**Your objective:** Identify each line below containing the string "field" and copy it.

**Data for the task:**
··········

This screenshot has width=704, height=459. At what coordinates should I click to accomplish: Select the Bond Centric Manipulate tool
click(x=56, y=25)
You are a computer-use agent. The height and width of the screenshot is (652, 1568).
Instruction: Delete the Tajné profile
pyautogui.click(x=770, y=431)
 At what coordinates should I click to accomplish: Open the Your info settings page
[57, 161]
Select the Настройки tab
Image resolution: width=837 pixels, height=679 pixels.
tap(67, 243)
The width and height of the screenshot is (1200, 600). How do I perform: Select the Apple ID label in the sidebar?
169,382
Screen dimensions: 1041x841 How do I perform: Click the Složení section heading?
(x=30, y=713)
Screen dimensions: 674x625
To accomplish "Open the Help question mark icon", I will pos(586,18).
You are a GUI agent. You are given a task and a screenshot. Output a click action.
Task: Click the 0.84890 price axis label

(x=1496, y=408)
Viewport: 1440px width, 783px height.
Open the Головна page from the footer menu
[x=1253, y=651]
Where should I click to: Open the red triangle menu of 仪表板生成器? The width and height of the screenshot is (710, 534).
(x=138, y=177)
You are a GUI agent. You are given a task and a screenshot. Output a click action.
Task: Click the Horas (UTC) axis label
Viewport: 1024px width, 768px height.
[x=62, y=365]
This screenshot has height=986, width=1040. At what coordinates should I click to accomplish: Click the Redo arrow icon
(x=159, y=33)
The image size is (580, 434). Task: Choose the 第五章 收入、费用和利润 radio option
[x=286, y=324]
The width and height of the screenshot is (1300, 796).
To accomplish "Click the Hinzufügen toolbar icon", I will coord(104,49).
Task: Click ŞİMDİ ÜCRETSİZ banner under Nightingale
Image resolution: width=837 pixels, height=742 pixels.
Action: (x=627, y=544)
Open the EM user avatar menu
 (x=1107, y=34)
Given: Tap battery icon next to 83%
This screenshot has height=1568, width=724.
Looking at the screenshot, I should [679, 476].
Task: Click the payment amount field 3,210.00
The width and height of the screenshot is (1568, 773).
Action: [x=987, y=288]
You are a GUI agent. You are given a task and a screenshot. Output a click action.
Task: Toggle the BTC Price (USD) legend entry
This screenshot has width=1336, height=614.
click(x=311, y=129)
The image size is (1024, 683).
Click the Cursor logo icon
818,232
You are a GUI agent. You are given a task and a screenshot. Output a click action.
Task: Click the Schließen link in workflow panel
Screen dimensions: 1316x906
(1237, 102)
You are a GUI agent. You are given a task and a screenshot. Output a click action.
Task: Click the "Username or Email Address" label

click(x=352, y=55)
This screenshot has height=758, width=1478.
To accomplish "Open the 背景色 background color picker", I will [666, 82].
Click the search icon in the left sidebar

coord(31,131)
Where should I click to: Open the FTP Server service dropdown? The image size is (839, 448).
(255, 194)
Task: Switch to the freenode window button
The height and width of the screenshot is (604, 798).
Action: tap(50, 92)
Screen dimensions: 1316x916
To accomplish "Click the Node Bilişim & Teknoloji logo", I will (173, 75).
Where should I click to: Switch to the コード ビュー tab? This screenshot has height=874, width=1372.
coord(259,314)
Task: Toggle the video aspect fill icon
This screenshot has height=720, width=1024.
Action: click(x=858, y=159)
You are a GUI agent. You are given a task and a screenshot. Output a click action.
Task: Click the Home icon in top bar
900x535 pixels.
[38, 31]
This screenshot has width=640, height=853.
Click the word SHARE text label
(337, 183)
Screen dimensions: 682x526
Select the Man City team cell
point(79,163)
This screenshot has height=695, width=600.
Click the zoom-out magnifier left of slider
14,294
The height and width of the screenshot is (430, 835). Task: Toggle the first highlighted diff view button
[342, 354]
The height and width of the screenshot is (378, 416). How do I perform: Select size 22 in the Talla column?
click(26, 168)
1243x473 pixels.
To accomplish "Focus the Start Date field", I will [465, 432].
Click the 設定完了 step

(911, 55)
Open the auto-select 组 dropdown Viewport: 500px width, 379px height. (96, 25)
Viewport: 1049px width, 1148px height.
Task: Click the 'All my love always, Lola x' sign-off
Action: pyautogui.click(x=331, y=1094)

··········

**Exercise result:**
Task: Click the payment amount field 3,210.00
To accomplish "Focus the Start Date field", I will [465, 432].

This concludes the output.